Iteration 1. Few-shot prompting
16-07-2024
Goal
How far can we go using few-shot prompting? What is the best way to encode the grids for an LLM?
Motivation
I want to do a quick iteration where I take an LLM (f.e. phi-3) and use few-shot prompting. I will give different solved problems as input and see how well the LLM do both on the validation and the test set.
Development
All the work has been done on this notebook.
I have tried using Phi-3 model and few-shot prompting to solve ARC tasks. I have chosen Phi-3 because its context length of 128k tokens allows to give many ARC tasks as few-shot samples.
VLLM
Using VLLM allows to use a context size of 61k with 2xT4 GPUs. If I use the transformers library directly I can only uses a context size of 4k.
Grid encoding
Some tasks require quite a big context. F.e. imagine a grid of 30x30 that has 4 train examples. At least
we will require 30x30x5x2=9000
tokens. Thus I believe that we should try to use the encoding that uses
the least amount of tokens possible. For Phi-3 that is simply to write the numbers without spaces.
Results
Zero-shot baseline
On a first step I have tried a very simple baseline where I give input grids to the assistant and the assistant replies with the output for each grid. This is done with all the train samples until we give the test input and use the response of the model as the prediction.

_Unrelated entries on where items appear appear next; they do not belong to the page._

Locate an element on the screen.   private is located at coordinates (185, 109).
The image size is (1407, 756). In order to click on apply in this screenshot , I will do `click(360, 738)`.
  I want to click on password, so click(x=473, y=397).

In addition I also use data augmentations (flips and rotations) to make up to two predictions for each task. The data augmentation is also useful because sometimes the prediction of the model is invalid, so we have to make multiple predictions to have 2 valid responses.
train | evaluation | test |
---|---|---|
6.40% | 2.50% | 0% |
This approach is able to solve some of the train and evaluation task, but it does not solve any of the test tasks.
Few-shot results
Using samples from the evaluation dataset I have evaluated the effect of using few-shot prompting. In this case I have changed the prompt style: the user shows input-output pairs to the assistant and then requests the assistant to predict the output given some input.
n shots | accuracy | correct_pixels | correct_size | unanswered |
---|---|---|---|---|
0 | 5.80% | 55.10% | 73.50% | 17.40% |
1 | 4.50% | 44.80% | 61.00% | 23.60% |
2 | 4.80% | 37.70% | 54.40% | 29.80% |
4 | 2.50% | 22.40% | 33.10% | 33.10% |
8 | 2.30% | 23.10% | 35.50% | 36.80% |
The results show that Phi-3 does not benefit from few-shot prompting with ARC tasks. As we give more examples the results get worse.
Add reasoning
I have manually described with text the transformation of some of the evaluation tasks. Then repeat the few-shot experiment but adding the reasoning before creating the grid.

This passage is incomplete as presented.